Passage shown
▬▬▬
Th2 Cd4 + T Cells are Necessary and Sufficient for Schistosoma -Pulmonary Hypertension

Background: Inflammation underlies many forms of pulmonary hypertension (PH), including that resulting from Schistosoma infection, a major cause of PH worldwide. Schistosomiasis-associated PH is proximately triggered by embolization of parasite eggs into the lungs, resulting in localized Type 2 inflammation. However, the role of CD4+ T cells in this disease is not well defined. Methods: We used a mouse model of schistosomiasis-associated PH, induced by intraperitoneal egg sensitization followed by intravenous egg challenge, with outcomes including right ventricle systolic pressure measured by cardiac catheterization, and cell density and phenotype assessed by flow cytometry. Parabiosis and Rag-/- mice reconstituted with CD4 T cells were used to determine the role of CD4 T cells.   Findings: We identified that embolization of Schistosoma eggs into the lungs of egg-sensitized mice increased the perivascular density of Th2 CD4+ T cells by recruitment of cells from the circulation, and triggered Type 2 inflammation. Parabiosis confirmed that egg embolization is required for the localized Type 2 immunity. We found Th2 CD4+ T cells were necessary for Schistosoma-induced PH, as deletion of CD4+ T cells or inhibiting their Th2 function protected against Type 2 inflammation and PH following Schistosoma exposure. We also observed adoptive transfer of Schistosoma-sensitized CD4+ Th2 cells was sufficient to drive Type 2 inflammation and PH. Interpretation: Th2 CD4+T cells are a necessary and sufficient component for the Type 2 inflammation-induced PH following Schistosoma exposure.   Funding Statement: Grant funding was provided by the American Heart Association Grants 17POST33670045 (RK), 19CDA34730030 (RK); NIH Grants P01HL014985 (RMT and BBG), R03HL133306 (BBG), and R01HL135872 (BBG). Ministerio de Economia y Competitividad (SAF2016-77222-R to AC), with funds co-financed by ERDF (FEDER) Funds from the European Commission, “A way of making Europe”, and the Cardiovascular Medical Research and Education Fund (AC and GB). Declaration of Interests: The authors declare that no conflict of interest exists. Ethics Approval Statement: All animal studies were approved by the University of Colorado Institutional Animal Care and Use Committee.
▬▬▬
Extracted material
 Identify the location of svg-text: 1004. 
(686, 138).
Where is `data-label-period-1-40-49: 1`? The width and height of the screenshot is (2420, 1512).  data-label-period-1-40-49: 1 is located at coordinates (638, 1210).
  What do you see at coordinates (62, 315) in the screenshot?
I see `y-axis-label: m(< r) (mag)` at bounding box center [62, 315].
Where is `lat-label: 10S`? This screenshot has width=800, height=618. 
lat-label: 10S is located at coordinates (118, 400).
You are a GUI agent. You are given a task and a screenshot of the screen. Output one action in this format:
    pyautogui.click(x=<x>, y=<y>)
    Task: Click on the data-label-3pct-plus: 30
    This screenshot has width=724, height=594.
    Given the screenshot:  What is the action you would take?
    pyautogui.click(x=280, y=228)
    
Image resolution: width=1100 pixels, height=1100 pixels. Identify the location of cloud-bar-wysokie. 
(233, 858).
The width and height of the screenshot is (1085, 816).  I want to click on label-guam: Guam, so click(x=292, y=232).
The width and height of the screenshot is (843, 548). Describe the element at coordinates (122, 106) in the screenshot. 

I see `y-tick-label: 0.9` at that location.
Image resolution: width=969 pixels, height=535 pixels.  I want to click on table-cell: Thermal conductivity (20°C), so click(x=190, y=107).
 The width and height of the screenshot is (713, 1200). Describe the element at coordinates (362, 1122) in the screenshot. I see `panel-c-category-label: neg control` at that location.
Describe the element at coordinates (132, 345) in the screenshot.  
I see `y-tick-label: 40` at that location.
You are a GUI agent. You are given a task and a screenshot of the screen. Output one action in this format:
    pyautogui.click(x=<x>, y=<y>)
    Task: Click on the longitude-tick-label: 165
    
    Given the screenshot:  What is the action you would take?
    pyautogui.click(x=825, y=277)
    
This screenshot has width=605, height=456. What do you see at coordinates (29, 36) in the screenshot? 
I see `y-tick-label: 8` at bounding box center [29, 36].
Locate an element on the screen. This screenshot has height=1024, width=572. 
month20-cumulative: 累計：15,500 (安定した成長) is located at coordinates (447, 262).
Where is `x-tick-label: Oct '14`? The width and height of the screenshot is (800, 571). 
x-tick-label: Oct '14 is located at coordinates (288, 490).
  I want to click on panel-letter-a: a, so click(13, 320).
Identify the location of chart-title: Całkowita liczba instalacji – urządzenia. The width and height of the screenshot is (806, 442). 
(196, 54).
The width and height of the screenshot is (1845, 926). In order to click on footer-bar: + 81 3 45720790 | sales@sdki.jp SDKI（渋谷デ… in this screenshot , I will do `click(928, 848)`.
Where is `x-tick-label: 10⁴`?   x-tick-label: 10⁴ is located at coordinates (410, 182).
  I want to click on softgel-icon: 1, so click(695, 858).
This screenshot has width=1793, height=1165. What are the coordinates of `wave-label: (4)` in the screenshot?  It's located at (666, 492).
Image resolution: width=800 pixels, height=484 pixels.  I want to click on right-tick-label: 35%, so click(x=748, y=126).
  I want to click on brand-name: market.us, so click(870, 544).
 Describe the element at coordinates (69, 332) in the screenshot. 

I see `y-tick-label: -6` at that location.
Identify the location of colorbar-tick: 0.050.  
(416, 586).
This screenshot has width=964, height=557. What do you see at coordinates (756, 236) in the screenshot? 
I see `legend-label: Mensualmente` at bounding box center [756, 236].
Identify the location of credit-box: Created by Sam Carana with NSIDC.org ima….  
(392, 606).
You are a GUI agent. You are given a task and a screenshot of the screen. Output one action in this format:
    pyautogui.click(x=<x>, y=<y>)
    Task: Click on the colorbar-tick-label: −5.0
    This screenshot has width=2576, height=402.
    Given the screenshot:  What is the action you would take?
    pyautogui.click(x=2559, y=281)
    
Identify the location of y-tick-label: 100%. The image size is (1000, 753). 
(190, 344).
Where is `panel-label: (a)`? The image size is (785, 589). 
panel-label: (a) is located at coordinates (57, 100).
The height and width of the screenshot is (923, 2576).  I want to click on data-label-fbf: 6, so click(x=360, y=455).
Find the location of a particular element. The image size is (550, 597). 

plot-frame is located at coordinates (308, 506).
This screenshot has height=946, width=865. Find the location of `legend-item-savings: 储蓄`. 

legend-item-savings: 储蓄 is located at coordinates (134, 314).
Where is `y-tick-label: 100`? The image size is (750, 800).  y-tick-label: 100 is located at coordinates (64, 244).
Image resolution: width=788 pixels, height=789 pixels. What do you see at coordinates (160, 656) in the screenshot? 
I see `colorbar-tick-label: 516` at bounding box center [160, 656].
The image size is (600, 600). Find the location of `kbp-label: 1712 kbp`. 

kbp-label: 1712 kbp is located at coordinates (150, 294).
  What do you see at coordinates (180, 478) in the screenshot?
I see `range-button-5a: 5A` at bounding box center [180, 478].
▬▬▬
Questions
**a.** From the funding statement of the schistosomiasis abstract, list every grant number.
**b.** Decide whether each statement agrees with the schistosomiasis abstract, and quote the words that decide it.
(i) The egg challenge in the mouse model was given intraperitoneally.
(ii) Transfer of sensitized Th2 cells alone was enough to produce PH.
(iii) A University of Colorado committee approved the animal studies.
**c.** Answer these questions from the schistosomiasis abstract.
(i) What proximately triggers schistosomiasis-associated PH?
(ii) How was right ventricle systolic pressure measured?
(iii) What do the authors declare about conflicts of interest?

Solutions by task
**a.** 17POST33670045, 19CDA34730030, P01HL014985, R03HL133306, R01HL135872, SAF2016-77222-R

**b.**
(i) No: "intraperitoneal egg sensitization followed by intravenous egg challenge"
(ii) Yes: "adoptive transfer of Schistosoma-sensitized CD4+ Th2 cells was sufficient to drive Type 2 inflammation and PH"
(iii) Yes: "All animal studies were approved by the University of Colorado Institutional Animal Care and Use Committee"

**c.**
(i) Embolization of parasite eggs into the lungs.
(ii) By cardiac catheterization.
(iii) That no conflict of interest exists.